▸ Goal of the exercise
From the line with "This screenshot has height=407, width=1024." through the line with "Task: Click the slides icon in the Basic plan", repeat the entries verbatim, both end lines included, and add nothing.

▸ Given records
'''

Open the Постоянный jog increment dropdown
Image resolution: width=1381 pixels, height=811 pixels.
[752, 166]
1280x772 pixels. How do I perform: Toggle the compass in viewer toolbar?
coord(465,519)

'''
'''

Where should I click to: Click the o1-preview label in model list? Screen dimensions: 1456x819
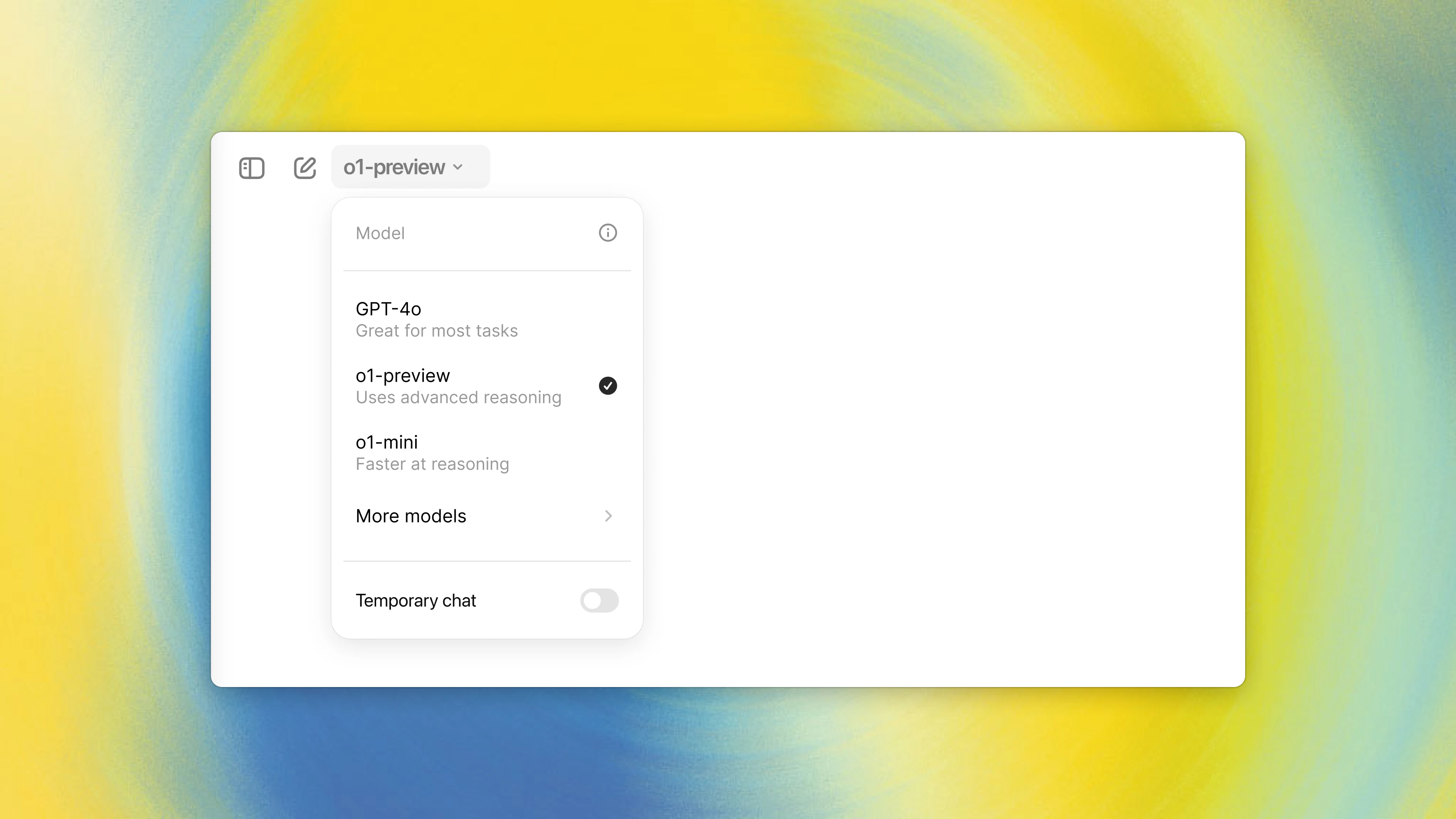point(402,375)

'''
'''

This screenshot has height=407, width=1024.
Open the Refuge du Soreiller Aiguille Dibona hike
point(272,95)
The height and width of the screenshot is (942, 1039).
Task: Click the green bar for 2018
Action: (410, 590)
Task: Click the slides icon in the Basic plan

'''

▸ Result for this exercise
This screenshot has height=407, width=1024.
Open the Refuge du Soreiller Aiguille Dibona hike
point(272,95)
The height and width of the screenshot is (942, 1039).
Task: Click the green bar for 2018
Action: (410, 590)
Task: Click the slides icon in the Basic plan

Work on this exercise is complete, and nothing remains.